- Ndanda Location of Ndanda Ndanda Ndanda (Africa)
- Coordinates: 10°30′00″S 39°01′00″E﻿ / ﻿10.50000°S 39.01667°E
- Country: Tanzania
- Region: Mtwara Region
- District: Masasi
- Elevation: 347 m (1,138 ft)

Population (2002 census)
- • Total: 2 024
- Time zone: UTC+3 (EAT)
- Area code: 023
- Website: Regional website

= Ndanda =

Ndanda is a town in Mtwara Region of southern Tanzania. Ndanda is home to Ndanda High School, an A level all-boys boarding school with approximately 1200 students. The school was created by the Benedictines of Ndanda Abbey but it is now a Government school.

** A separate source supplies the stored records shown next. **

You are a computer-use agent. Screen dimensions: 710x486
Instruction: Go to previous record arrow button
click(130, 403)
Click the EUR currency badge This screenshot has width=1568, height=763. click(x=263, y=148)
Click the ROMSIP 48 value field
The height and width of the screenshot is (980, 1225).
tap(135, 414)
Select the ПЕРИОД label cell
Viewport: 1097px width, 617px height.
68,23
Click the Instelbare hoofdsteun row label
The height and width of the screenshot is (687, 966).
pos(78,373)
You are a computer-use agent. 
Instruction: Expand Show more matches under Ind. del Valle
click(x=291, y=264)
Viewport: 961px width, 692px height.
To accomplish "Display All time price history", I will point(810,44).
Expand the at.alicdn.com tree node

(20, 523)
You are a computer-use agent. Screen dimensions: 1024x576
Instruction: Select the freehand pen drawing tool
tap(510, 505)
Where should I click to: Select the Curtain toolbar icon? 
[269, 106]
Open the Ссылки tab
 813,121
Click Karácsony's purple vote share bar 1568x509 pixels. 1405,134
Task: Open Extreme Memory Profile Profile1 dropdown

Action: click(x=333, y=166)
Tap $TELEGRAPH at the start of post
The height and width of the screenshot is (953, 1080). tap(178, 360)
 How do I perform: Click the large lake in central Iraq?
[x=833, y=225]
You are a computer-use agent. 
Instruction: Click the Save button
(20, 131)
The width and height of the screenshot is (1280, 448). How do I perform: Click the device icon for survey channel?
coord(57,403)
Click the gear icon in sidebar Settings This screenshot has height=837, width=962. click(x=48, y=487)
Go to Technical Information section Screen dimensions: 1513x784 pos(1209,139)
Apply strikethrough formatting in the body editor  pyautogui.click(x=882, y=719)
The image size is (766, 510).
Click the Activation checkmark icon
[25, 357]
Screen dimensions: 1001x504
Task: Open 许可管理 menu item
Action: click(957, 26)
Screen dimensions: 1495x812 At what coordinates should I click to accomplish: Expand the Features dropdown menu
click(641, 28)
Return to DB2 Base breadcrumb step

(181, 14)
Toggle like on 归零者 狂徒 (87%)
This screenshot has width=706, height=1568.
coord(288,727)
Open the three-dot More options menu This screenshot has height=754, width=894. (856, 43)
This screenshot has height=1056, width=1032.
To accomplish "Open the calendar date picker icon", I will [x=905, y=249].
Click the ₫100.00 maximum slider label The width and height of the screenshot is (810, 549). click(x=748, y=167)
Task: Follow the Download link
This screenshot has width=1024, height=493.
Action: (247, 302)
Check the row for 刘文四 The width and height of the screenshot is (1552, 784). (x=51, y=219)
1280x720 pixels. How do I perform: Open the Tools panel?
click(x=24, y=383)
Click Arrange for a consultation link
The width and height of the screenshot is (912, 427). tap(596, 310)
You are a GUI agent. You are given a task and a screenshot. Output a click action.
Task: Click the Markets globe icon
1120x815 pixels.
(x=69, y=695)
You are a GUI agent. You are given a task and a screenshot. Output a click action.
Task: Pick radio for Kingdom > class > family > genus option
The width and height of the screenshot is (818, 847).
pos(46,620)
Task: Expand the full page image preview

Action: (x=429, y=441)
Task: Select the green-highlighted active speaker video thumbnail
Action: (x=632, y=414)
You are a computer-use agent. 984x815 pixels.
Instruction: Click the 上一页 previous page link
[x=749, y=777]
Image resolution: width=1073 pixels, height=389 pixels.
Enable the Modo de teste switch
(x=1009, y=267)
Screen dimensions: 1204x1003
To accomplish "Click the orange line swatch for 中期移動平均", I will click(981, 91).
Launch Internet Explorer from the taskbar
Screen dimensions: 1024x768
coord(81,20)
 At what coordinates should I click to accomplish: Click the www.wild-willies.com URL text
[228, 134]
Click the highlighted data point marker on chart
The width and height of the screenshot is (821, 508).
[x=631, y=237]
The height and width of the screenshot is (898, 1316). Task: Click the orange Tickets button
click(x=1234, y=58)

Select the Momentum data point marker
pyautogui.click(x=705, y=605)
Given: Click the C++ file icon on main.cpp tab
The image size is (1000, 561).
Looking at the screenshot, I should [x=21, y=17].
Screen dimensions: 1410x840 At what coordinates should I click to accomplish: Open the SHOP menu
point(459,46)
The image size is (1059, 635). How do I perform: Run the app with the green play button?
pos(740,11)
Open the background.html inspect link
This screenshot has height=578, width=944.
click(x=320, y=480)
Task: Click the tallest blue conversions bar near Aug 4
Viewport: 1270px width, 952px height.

Ndanda has the advantage of being on the road which links the coastal towns of Lindi and Mtwara with Masasi which was given a tarred surface before 1980. Another advantage is the existence of a river which supplies water to the town throughout the year. During the normal dry season of at least five months the water continues to flow from springs at the edge of the Makonde Plateau.
Ndanda has a major hospital which was also built by the Benedictines but now has some Government support. The Abbey has busy workshops for vehicle maintenance, construction, electrical installation, shoemaking, tailoring, metalwork, plumbing, carpentry and furniture making. All departments provide training to obtain National qualifications. The buildings of a leprosy hospital belonging to the Abbey became redundant and have now been renovated and added to for use as a secondary school for boys. In 2014 the O Level results were excellent and the school ranked number 5 in Tanzania.